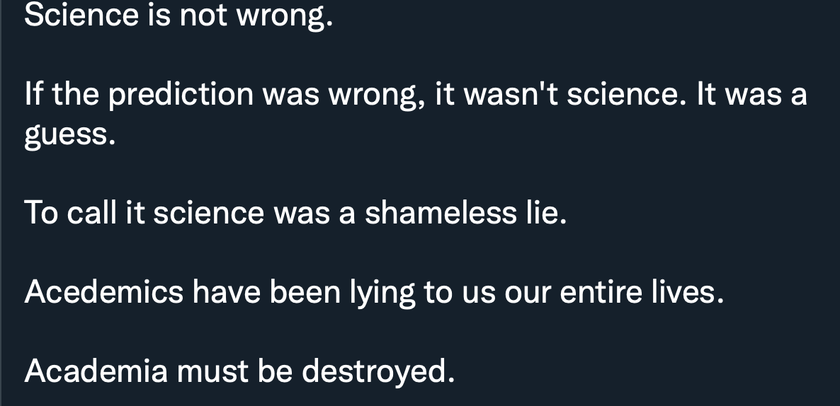The width and height of the screenshot is (840, 406).
Task: Click the word 'must' in the last line
Action: [213, 371]
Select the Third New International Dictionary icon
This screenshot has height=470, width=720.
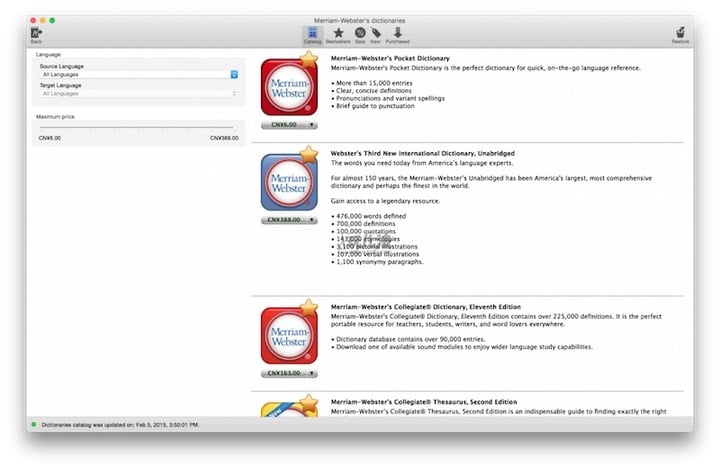coord(289,182)
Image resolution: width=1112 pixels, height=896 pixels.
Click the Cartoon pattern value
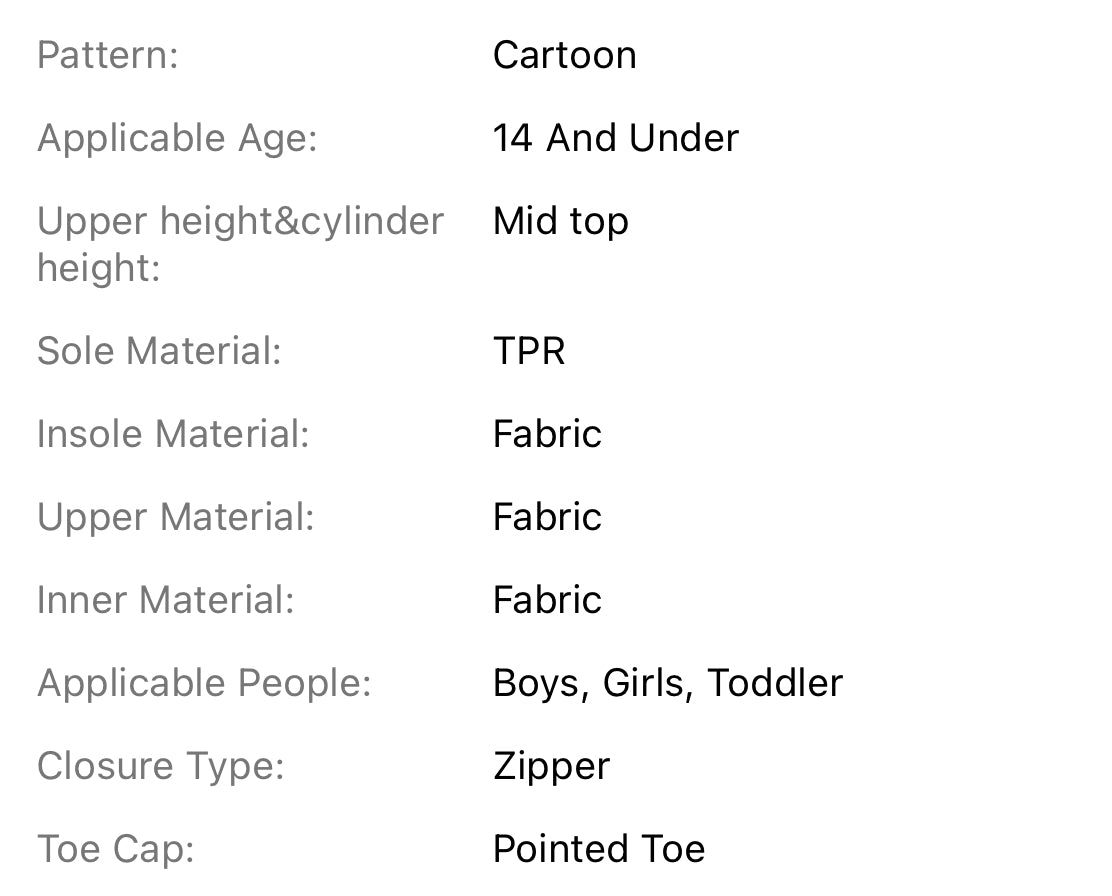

:::

§ **The problem**
With pictures omitted, restate exactly every line from the one containing "Select the Third" through the last line of the material, inclusive.

§ **Reply to the exercise**
Select the Third New International Dictionary icon
This screenshot has height=470, width=720.
coord(289,182)
Image resolution: width=1112 pixels, height=896 pixels.
Click the Cartoon pattern value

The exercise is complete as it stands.